4 120 kilomètres – c’est la distance entre Beyrouth et Paris. La chorégraphe libanaise Nancy Naous a parcouru cette distance à plusieurs reprises et l’a choisie comme nom pour sa compagnie de danse Cie 4120 CORPS. Nancy Naous a étudié le théâtre et les arts du spectacle à Beyrouth, où elle a cofondé l’un des premiers collectifs de théâtre de mouvement libanais. 4 120 kilomètres plus loin, elle a également obtenu un diplôme d’Études corporelles à la Sorbonne Nouvelle à Paris, où elle vit désormais avec sa famille.

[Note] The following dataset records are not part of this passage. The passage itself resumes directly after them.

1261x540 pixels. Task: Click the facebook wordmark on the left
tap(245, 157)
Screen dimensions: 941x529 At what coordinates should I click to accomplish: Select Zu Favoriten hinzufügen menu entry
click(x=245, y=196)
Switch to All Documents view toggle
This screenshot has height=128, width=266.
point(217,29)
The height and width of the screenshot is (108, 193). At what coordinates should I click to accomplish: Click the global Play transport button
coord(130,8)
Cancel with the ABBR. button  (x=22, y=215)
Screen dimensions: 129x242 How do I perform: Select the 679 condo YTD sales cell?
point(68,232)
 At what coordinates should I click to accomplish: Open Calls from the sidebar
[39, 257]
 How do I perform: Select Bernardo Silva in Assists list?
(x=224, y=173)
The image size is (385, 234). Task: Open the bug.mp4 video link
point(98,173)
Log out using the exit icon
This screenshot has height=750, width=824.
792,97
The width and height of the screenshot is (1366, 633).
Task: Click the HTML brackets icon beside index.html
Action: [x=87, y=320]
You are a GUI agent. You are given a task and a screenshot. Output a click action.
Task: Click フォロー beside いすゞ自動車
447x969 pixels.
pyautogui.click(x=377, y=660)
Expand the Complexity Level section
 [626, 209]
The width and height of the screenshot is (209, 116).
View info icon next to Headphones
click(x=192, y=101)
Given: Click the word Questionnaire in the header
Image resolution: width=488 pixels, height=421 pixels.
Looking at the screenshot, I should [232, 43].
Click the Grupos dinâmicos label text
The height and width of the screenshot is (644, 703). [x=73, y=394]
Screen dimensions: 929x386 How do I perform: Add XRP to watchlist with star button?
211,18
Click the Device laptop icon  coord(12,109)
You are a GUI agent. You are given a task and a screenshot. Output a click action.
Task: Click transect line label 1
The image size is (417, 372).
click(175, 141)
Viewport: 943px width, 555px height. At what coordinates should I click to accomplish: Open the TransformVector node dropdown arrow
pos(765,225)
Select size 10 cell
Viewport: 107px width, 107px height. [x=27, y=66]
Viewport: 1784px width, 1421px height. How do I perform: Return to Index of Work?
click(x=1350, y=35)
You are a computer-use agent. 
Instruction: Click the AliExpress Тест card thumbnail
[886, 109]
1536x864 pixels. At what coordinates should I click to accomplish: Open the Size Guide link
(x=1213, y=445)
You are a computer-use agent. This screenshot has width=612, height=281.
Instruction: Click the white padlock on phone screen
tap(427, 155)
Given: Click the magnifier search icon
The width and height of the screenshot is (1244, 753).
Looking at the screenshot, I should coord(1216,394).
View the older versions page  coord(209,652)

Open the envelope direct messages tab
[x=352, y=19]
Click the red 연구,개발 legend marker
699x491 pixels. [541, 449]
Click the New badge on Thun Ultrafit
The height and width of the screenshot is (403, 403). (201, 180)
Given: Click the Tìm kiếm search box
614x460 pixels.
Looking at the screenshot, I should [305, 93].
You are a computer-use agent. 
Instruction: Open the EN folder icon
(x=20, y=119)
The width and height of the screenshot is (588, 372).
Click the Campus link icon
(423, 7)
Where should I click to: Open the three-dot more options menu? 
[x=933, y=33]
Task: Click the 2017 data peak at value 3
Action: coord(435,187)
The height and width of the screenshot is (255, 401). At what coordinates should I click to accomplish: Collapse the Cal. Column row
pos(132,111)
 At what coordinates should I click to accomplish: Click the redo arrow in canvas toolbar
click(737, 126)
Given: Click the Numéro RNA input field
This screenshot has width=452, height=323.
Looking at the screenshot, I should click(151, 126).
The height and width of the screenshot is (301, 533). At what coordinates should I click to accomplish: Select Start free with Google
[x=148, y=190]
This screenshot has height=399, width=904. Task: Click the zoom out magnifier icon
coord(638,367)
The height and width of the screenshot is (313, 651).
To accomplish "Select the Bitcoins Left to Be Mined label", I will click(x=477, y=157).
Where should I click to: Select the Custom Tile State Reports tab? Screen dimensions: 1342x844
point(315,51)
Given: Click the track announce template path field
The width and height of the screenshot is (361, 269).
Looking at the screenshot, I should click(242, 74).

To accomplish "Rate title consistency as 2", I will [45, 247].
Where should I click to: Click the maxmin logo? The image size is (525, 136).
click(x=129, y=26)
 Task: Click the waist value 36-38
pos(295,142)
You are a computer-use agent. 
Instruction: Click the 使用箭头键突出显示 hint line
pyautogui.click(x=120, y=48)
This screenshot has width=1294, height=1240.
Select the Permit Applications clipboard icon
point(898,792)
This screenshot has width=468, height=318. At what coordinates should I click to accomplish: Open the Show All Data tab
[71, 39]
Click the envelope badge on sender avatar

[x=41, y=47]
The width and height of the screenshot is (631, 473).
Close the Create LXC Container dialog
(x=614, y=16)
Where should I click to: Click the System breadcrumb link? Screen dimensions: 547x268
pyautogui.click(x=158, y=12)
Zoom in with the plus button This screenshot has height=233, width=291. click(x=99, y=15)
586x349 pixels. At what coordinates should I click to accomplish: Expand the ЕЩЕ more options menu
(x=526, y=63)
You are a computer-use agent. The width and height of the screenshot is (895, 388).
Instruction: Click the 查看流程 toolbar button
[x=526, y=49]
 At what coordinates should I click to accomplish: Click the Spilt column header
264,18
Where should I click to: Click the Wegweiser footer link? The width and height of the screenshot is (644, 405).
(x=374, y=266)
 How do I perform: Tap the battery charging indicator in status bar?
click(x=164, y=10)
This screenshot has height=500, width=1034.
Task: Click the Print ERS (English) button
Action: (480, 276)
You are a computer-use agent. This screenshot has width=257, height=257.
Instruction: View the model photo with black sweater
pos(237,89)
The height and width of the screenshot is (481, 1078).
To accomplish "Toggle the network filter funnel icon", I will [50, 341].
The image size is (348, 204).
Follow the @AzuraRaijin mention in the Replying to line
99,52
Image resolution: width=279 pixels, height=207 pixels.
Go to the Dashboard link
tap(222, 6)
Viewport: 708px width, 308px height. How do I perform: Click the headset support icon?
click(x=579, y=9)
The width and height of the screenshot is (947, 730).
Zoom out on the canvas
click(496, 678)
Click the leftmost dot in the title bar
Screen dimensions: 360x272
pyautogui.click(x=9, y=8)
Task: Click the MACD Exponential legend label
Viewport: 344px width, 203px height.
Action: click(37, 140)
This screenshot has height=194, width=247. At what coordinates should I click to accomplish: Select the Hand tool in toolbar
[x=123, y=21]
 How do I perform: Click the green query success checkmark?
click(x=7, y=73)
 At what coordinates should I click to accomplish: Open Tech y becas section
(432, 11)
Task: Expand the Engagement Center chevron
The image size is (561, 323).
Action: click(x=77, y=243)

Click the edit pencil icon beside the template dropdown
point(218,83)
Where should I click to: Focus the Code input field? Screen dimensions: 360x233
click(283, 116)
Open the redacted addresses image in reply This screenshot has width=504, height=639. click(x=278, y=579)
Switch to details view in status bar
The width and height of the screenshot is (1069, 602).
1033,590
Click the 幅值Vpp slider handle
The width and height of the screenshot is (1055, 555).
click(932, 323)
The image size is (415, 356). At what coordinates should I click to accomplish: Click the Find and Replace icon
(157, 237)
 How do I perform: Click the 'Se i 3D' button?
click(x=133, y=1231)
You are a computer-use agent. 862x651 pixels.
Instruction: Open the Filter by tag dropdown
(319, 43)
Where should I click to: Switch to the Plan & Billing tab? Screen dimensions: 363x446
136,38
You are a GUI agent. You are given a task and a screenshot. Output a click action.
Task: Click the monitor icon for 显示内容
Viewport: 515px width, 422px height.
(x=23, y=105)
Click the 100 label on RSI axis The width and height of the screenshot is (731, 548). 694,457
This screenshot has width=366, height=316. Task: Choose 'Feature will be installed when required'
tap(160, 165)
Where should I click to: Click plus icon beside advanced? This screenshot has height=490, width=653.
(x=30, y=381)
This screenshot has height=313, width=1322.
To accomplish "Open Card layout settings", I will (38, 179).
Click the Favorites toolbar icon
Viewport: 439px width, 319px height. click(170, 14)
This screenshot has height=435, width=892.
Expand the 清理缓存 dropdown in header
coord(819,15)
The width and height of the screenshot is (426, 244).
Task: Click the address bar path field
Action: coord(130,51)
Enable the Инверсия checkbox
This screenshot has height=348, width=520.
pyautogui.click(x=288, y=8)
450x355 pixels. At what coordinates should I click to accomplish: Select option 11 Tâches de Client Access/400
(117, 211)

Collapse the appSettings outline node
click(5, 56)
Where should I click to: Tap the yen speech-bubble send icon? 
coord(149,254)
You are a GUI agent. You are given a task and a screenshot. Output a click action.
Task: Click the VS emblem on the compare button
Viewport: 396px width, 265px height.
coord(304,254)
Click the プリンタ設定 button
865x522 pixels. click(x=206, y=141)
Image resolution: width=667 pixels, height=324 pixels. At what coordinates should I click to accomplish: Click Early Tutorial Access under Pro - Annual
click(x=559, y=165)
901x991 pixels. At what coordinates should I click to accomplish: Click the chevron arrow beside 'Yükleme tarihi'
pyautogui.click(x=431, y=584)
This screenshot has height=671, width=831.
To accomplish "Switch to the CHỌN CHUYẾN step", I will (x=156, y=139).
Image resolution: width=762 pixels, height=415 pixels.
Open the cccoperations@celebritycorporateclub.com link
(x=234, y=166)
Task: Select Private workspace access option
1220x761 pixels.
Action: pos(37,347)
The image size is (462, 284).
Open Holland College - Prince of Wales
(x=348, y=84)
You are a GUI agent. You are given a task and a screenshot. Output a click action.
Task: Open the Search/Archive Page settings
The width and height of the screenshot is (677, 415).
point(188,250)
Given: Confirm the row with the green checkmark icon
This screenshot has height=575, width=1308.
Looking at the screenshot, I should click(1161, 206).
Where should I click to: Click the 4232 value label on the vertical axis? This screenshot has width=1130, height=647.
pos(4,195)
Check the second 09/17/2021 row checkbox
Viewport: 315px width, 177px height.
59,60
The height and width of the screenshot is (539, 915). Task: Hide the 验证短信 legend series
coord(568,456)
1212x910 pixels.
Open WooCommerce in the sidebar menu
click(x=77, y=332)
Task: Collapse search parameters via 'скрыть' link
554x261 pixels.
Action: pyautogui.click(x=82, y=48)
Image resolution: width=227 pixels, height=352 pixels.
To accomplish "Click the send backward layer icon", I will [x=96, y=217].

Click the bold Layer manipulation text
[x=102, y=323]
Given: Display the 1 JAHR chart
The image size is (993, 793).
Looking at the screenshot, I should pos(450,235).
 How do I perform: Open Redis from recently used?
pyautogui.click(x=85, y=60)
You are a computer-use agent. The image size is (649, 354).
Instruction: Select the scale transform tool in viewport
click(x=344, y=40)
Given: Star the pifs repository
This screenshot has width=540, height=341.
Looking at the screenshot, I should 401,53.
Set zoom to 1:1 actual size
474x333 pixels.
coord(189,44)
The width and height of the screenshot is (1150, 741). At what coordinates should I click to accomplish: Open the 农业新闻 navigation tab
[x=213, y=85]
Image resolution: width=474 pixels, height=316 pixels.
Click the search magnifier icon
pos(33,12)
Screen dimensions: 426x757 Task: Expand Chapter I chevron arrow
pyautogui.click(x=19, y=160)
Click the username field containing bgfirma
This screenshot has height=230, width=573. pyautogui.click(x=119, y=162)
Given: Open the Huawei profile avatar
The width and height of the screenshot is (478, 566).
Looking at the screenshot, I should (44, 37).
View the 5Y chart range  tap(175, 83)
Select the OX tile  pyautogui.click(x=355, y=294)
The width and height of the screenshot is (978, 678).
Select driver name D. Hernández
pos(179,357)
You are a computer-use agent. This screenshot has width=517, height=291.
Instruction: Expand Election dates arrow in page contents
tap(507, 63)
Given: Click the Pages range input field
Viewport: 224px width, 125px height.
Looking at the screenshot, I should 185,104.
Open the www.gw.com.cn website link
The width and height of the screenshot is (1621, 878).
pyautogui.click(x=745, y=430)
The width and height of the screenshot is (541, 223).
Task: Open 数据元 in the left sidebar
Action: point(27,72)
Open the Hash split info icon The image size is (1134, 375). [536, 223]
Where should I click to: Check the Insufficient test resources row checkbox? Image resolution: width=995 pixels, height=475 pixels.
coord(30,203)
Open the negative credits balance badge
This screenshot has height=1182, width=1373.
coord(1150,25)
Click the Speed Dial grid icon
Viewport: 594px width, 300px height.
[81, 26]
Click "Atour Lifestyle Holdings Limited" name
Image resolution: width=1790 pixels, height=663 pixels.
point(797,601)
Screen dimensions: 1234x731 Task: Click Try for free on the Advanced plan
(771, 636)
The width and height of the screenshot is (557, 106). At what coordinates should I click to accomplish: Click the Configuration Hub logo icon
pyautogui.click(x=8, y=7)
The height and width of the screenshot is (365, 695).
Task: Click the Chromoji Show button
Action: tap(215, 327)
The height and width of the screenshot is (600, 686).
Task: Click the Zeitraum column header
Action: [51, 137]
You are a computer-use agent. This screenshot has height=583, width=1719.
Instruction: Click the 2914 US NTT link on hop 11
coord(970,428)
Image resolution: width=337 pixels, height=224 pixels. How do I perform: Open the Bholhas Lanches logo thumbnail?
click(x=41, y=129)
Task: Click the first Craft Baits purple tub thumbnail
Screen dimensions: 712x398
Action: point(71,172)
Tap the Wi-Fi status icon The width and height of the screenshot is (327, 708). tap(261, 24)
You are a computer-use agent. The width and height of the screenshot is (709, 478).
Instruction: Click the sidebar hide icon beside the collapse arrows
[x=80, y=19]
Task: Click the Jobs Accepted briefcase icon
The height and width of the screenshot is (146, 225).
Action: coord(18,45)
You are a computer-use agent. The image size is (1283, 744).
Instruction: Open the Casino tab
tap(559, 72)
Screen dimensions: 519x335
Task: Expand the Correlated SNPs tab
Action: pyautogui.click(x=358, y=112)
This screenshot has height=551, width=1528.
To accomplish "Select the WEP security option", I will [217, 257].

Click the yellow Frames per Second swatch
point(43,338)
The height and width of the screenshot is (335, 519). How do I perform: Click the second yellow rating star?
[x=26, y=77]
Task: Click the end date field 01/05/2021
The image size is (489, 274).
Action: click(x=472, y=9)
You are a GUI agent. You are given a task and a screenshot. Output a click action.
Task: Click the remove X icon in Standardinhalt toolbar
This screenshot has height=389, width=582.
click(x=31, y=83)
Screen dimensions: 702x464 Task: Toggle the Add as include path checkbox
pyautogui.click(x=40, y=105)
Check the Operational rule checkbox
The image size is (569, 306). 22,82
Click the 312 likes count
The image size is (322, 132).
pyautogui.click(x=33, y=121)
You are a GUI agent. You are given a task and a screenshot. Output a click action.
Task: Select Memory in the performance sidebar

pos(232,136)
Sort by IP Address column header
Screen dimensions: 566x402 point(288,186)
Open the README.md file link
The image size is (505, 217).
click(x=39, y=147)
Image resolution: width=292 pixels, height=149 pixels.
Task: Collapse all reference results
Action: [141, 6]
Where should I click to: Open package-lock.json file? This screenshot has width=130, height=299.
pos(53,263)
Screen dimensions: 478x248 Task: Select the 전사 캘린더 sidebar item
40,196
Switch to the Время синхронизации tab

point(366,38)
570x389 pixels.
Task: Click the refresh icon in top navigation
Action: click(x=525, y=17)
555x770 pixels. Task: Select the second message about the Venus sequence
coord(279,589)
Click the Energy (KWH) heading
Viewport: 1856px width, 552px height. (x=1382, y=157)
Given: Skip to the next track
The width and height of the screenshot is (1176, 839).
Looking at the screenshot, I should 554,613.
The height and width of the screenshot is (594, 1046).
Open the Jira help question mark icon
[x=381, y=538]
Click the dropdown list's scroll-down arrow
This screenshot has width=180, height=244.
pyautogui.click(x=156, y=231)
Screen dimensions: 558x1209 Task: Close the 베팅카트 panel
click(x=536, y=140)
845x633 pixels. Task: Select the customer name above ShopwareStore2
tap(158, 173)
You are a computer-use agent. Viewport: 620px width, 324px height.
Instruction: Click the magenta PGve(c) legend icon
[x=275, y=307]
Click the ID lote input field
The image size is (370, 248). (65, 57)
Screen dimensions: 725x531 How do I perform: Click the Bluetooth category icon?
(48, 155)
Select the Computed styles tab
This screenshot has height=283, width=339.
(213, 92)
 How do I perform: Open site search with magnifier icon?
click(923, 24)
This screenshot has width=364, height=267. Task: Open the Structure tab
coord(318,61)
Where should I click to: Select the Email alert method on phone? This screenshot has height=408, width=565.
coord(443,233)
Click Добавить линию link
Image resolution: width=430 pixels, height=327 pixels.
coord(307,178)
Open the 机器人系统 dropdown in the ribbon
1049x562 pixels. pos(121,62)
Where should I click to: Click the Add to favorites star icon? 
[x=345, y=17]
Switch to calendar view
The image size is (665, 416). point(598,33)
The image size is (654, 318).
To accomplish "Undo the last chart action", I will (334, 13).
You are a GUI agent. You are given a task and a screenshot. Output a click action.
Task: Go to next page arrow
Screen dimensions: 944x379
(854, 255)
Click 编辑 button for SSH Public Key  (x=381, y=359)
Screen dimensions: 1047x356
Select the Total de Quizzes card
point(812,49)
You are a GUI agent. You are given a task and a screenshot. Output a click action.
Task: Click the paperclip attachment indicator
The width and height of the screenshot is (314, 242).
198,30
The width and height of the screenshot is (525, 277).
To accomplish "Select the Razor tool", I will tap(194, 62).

« Mais j’ai besoin des deux villes. Beyrouth est la ville qui me nourrit, où je connais tout le monde et où je ne ressens aucune pression du temps. Mais c’est aussi la ville où je ressens le poids de mon histoire et de mon éducation, et où je prends conscience dans les lieux publics du regard des autres sur mon corps », confi ait-elle au magazine MO* en 2017, à l’occasion de l’édition du festival Moussem Cities consacrée à Beyrouth, où elle présentait sa performance et installation The Third Circle : Variations. Car si vous ajoutez 300 kilomètres à ces 4 120 kilomètres, vous êtes à Bruxelles, où Nancy Naous a aussi un ancrage grâce au centre d’arts nomade Moussem et au Kaaitheater.
PARLONS-EN
Pour Nancy Naous, la danse est un moyen d’aborder les questions d’identité, sociales, politiques, cultu-relles, religieuses et psychologiques. Avec une attention particulière à la situation dans le monde arabe.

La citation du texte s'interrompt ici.